Her notation on her July 8, 2003 meeting with Libby does contain the name "Valerie Flame [sic]", which she added retrospectively. While Miller reveals publicly that she herself had misidentified the last name of Wilson's wife (aka "Valerie Plame") in her own marginal notes on their interview as "Flame" instead of "Plame", in her grand jury (and later trial testimony), she remained uncertain when, how, and why she arrived at that name and did not attribute it to Libby:

I was not permitted to take notes of what I told the grand jury, and my interview notes on Mr. Libby are sketchy in places. It is also difficult, more than two years later, to parse the meaning and context of phrases, of underlining and of parentheses. On one page of my interview notes, for example, I wrote the name "Valerie Flame." Yet, as I told Mr. Fitzgerald, I simply could not recall where that came from, when I wrote it or why the name was misspelled ... I testified that I did not believe the name came from Mr. Libby, in part because the notation does not appear in the same part of my notebook as the interview notes from him.

A year and a half later, a jury convicted Libby of obstruction of justice and perjury in his grand jury testimony and making false statements to federal investigators about when and how he learned that Plame was a CIA agent.

On April 13, 2018, Libby was pardoned by President Donald Trump.
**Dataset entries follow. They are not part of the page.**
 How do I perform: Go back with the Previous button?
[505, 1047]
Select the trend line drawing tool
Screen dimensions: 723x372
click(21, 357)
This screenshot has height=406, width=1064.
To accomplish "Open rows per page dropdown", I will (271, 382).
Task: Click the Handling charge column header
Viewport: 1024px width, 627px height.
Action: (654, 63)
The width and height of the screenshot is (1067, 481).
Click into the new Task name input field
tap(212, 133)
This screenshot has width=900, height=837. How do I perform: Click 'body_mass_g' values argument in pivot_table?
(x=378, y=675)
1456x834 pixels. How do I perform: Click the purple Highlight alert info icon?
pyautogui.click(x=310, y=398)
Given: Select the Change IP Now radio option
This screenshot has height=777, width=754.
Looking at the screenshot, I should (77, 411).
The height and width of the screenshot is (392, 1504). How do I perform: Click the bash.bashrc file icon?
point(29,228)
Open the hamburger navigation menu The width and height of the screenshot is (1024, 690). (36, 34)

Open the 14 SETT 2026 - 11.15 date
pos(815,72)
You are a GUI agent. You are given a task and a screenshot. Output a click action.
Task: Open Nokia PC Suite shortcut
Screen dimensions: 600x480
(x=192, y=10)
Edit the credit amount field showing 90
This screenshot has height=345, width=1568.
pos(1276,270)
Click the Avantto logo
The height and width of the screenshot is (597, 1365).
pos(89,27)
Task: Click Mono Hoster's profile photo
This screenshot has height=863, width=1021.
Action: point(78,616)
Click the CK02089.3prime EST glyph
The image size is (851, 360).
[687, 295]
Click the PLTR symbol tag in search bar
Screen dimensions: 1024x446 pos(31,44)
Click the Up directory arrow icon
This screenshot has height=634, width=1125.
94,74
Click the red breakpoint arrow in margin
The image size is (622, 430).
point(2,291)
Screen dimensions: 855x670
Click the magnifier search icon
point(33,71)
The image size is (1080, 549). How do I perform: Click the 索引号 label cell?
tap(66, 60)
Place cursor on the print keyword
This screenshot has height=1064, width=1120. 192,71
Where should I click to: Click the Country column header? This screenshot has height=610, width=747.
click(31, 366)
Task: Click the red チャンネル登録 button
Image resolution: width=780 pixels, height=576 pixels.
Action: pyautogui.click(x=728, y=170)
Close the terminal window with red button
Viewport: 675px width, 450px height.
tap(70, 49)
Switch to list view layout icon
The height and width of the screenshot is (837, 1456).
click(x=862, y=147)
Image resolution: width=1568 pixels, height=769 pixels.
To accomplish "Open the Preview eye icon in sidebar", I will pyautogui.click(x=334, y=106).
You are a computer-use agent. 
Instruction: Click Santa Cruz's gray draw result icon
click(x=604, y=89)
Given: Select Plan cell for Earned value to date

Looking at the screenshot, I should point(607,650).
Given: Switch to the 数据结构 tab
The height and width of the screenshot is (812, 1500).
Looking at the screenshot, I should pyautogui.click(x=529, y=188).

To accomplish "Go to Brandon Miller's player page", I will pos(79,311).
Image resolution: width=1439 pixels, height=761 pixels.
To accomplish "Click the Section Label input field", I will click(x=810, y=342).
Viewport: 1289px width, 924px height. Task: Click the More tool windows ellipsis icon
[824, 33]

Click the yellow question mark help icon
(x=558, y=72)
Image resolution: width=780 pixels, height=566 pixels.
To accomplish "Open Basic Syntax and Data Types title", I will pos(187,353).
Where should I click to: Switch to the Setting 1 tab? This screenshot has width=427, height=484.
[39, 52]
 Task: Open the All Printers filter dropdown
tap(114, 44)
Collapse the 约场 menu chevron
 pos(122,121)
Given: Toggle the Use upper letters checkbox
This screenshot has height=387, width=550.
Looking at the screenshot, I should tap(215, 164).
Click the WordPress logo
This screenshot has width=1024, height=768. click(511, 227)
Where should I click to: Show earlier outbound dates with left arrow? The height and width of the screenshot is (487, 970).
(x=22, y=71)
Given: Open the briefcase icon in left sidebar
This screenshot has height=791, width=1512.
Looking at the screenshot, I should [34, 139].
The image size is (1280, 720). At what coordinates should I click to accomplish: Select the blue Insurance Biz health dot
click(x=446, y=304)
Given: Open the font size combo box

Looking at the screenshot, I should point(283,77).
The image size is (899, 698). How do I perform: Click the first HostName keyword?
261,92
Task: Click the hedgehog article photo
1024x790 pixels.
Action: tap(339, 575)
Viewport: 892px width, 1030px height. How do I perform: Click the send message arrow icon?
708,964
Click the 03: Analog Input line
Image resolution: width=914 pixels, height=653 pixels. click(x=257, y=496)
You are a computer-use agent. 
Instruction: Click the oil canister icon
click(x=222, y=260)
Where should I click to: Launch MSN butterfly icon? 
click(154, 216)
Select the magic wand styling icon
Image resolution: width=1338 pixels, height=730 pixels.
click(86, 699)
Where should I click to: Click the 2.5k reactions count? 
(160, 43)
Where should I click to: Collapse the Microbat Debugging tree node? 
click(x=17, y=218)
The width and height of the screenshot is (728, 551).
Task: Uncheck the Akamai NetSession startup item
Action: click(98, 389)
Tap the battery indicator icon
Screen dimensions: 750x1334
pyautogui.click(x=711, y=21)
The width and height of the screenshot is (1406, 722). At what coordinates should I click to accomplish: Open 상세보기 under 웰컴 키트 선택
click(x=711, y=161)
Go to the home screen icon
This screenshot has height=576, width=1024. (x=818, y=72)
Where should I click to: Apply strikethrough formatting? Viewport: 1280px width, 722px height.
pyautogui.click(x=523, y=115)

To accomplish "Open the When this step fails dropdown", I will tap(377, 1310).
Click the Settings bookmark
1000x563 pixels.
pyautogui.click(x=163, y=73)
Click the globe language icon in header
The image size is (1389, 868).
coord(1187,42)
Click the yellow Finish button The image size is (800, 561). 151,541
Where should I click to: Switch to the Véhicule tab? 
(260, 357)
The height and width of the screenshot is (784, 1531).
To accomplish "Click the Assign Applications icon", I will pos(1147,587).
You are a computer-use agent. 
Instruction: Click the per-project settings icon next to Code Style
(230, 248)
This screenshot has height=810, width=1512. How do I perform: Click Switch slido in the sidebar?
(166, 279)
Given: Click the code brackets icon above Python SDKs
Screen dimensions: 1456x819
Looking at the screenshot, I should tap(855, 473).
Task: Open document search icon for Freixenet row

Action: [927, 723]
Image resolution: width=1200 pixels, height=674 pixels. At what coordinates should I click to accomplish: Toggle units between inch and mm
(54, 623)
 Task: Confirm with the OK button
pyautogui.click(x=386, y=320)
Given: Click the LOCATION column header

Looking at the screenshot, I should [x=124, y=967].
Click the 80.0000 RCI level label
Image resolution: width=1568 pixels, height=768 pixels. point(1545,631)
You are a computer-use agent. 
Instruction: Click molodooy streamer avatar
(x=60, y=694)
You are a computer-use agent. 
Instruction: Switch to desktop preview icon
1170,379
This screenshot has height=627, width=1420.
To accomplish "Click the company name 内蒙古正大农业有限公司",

==Indictment and resignation==
On October 28, 2005, as a result of the CIA leak grand jury investigation, Special Counsel Fitzgerald indicted Libby on five counts: one count of obstruction of justice, two counts of making false statements when interviewed by agents of the FBI, and two counts of perjury in his testimony before the grand jury. Pursuant to the grand jury investigation, Libby had told FBI investigators that he first heard of Mrs. Wilson's CIA employment from Cheney, and then later heard it from journalist Tim Russert, and acted as if he did not have that information. The indictment alleges that statements to federal investigators and the grand jury were intentionally false, in that Libby had numerous conversations about Mrs. Wilson's CIA employment, including his conversations with Judith Miller (see above), before speaking to Russert; Russert did not tell Libby about Mrs. Wilson's CIA employment; prior to talking with such reporters, Libby knew with certainty that she was employed by the CIA; and Libby told reporters that she worked for the CIA without making any disclaimer that he was uncertain of that fact. The false statements counts in the Libby indictment charge that he intentionally made those false statements to the FBI; the perjury counts charge that he intentionally lied to the grand jury in repeating those false statements; and the obstruction of justice count charges that Libby intentionally made those false statements in order to mislead the grand jury, thus impeding Fitzgerald's grand jury investigation of the truth about the leaking of Mrs. Wilson's then-classified, covert CIA identity.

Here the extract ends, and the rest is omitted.